* DIRECTIONS *
Reproduce these rows word for word and nothing else. Begin at the line containing "This screenshot has width=640, height=480." and stop after the line containing "title-divider is located".

━━━ DATA EXCERPTS ━━━

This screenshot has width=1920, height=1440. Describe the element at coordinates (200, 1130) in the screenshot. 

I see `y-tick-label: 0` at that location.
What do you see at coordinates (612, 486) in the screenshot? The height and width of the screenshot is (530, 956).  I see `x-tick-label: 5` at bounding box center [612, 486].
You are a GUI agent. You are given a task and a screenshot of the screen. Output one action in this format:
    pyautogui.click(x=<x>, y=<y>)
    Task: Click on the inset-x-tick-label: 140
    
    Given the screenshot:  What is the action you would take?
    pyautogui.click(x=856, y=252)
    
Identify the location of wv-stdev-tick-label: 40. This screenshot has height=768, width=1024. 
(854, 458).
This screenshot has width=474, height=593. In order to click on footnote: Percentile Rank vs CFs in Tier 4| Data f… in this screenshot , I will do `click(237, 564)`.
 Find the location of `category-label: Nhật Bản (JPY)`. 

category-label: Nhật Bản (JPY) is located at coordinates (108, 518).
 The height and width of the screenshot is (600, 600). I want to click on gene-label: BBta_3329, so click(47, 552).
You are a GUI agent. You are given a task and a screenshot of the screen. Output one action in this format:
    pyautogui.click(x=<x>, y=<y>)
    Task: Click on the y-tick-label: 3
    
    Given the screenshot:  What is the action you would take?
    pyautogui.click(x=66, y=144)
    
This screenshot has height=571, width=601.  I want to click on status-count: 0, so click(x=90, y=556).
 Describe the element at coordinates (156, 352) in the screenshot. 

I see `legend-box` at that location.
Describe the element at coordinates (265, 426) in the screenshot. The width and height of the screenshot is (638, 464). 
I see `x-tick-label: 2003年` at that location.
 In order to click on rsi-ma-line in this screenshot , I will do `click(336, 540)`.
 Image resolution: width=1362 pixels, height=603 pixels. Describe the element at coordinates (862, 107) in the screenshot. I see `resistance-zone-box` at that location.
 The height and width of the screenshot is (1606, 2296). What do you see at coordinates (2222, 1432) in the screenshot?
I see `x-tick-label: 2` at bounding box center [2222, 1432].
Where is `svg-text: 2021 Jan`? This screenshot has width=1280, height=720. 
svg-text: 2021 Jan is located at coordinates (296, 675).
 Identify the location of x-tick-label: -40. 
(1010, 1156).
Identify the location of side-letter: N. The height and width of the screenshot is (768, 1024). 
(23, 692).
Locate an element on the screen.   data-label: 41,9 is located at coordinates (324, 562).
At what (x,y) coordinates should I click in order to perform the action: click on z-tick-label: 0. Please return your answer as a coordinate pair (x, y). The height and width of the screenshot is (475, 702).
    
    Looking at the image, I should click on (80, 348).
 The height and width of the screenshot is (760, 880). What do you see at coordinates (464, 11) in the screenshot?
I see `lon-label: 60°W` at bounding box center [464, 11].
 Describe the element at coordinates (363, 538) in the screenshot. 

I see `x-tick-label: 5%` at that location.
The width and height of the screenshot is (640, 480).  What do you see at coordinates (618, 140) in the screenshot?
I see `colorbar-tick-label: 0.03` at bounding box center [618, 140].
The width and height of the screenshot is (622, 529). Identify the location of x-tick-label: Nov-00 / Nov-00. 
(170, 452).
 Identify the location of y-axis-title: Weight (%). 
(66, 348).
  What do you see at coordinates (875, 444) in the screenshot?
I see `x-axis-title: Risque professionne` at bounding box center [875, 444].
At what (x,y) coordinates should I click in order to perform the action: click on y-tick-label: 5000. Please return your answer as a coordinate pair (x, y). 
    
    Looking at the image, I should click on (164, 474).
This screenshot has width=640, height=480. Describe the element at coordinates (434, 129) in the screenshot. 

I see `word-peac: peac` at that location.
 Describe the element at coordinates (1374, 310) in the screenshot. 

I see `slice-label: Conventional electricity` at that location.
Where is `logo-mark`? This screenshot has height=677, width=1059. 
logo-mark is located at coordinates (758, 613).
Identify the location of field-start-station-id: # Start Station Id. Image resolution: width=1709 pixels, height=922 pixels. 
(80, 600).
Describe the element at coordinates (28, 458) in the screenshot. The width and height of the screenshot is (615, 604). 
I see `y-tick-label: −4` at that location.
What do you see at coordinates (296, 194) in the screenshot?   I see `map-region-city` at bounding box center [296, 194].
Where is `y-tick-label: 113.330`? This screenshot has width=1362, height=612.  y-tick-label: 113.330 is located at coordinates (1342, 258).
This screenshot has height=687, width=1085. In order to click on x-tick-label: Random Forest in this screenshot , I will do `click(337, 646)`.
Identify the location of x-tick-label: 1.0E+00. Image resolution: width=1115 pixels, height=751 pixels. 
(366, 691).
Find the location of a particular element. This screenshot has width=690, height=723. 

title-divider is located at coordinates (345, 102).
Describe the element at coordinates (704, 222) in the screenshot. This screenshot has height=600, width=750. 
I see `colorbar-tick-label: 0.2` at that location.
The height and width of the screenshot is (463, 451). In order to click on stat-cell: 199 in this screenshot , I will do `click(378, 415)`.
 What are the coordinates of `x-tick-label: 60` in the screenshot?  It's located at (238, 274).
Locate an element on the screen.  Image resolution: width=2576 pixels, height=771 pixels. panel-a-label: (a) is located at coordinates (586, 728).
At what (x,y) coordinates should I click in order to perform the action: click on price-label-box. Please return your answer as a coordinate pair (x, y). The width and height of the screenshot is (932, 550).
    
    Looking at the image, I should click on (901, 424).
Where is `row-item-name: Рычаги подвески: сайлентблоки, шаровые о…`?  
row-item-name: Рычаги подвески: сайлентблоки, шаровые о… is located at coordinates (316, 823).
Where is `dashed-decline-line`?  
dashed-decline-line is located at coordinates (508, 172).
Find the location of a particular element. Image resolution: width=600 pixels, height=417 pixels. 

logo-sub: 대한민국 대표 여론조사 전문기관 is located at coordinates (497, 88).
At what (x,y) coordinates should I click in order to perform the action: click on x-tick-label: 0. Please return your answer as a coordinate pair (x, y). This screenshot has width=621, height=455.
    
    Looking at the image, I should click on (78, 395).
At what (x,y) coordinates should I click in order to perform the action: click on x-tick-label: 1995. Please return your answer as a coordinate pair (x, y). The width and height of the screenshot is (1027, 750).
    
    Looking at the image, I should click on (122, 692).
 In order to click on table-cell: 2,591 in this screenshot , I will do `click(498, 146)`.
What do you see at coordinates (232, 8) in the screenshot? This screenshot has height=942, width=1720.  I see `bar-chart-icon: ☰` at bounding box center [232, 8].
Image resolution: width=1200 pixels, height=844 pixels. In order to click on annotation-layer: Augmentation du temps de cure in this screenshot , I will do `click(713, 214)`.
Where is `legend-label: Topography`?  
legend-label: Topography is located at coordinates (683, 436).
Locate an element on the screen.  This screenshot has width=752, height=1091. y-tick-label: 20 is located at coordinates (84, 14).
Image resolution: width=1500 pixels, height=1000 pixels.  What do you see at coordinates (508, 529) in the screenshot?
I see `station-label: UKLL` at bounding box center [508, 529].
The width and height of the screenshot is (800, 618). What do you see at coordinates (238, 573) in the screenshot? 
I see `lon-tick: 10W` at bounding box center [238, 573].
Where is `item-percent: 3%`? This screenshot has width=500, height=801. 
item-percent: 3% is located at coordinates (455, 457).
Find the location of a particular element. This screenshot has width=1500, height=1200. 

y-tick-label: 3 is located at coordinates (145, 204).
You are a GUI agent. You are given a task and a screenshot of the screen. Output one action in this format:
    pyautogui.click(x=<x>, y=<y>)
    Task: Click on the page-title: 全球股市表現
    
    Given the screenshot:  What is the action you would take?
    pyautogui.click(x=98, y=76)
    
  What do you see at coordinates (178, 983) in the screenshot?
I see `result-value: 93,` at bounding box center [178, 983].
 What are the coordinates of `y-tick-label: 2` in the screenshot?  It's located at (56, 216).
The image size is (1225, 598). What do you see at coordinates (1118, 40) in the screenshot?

━━━

* RESPONSE *
This screenshot has width=640, height=480. Describe the element at coordinates (434, 129) in the screenshot. 

I see `word-peac: peac` at that location.
 Describe the element at coordinates (1374, 310) in the screenshot. 

I see `slice-label: Conventional electricity` at that location.
Where is `logo-mark`? This screenshot has height=677, width=1059. 
logo-mark is located at coordinates (758, 613).
Identify the location of field-start-station-id: # Start Station Id. Image resolution: width=1709 pixels, height=922 pixels. 
(80, 600).
Describe the element at coordinates (28, 458) in the screenshot. The width and height of the screenshot is (615, 604). 
I see `y-tick-label: −4` at that location.
What do you see at coordinates (296, 194) in the screenshot?   I see `map-region-city` at bounding box center [296, 194].
Where is `y-tick-label: 113.330`? This screenshot has width=1362, height=612.  y-tick-label: 113.330 is located at coordinates (1342, 258).
This screenshot has height=687, width=1085. In order to click on x-tick-label: Random Forest in this screenshot , I will do `click(337, 646)`.
Identify the location of x-tick-label: 1.0E+00. Image resolution: width=1115 pixels, height=751 pixels. 
(366, 691).
Find the location of a particular element. This screenshot has width=690, height=723. 

title-divider is located at coordinates (345, 102).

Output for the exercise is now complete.